The pupils of the Tendai school used to study meditation before Zen entered Japan. Four of them who were intimate friends promised one another to observe seven days of silence. On the first day all were silent. Their meditation had begun auspiciously, but when night came and the oil lamps were growing dim one of the pupils could not help exclaiming to a servant: “Fix those lamps.”
The second pupils was surprised to hear the first one talk. “We are not supposed to say a word,” he remarked.
“You two are stupid. Why did you talk?” asked the third.
“I am the only one who has not talked,” concluded the fourth pupil.
In this fast paced modern world, there is much noise. Not just physical noise of the world but mental noise in our minds. At any given moment, we are thinking of a ton of things. Either about the past or planning the future or worrying or being anxious. Most of us also extrapolate that into the real world and talk quite a lot. This incessant talking which feeds the noisy mind and takes energy from the noisy mind in return creates a lot of misery.
We are compelled to say things, offer advice, speak out against or even abuse from a reactive mode. Our environment triggers our mind which in turn reacts by speaking out – most of the times, with out even thinking. The side of the coin is that in our haste to talk, we forget to listen. When we don’t listen, we fail to understand others and communication breaks down.
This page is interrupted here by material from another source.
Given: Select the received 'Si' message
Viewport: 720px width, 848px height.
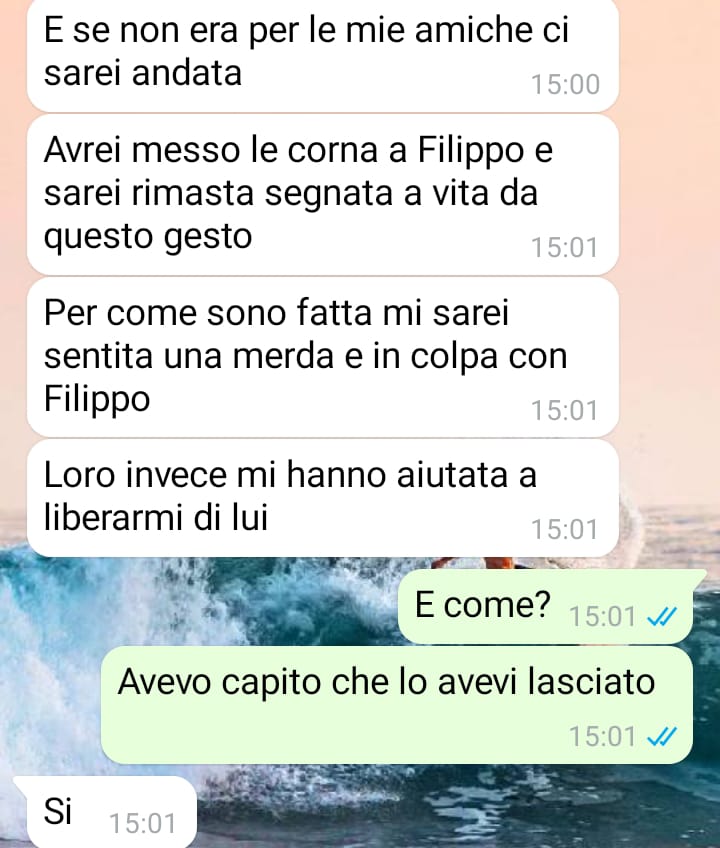Looking at the screenshot, I should click(104, 812).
To be silent is to be a good listener. To be silent is to be able to reflect and think through situations. To be silent is to be in the moment. One can achieve this kind of “noble silence” by practicing mindfulness. When you are in conversation with some one, pay attention to what they are saying. Breathe deep and with attention and be in the moment. Really “listen” to what the other person is saying. You do not need to respond back or make ideal chatter. Just your attention in the moment will make the other person feel delighted.
When faced with a situation that triggers your anger, focus on your in-breath and your out-breath. Do not react in the usual way. Do not say anything. Be still. Breathe. Have a half smile on your face and be in the moment. Decide wether you want to say anything in response and then reflect on what you are about to say. Is your mind compelling you to lash out in anger or in spite? Breathe.
To help with this, it would be useful to start learning to keep the mind quiet for some time each and every day. This can be done with meditation or even with just silent reflection. Turn off all sensory distractions. Turn off the radio, the TV, stop browsing the internet or listening to music. Just sit still in silence. Let your thoughts come and go. Focus on your in-breath and your out-breath. Be silent.
There is a reason it is said that wise people are silent and the foolish ones chatter!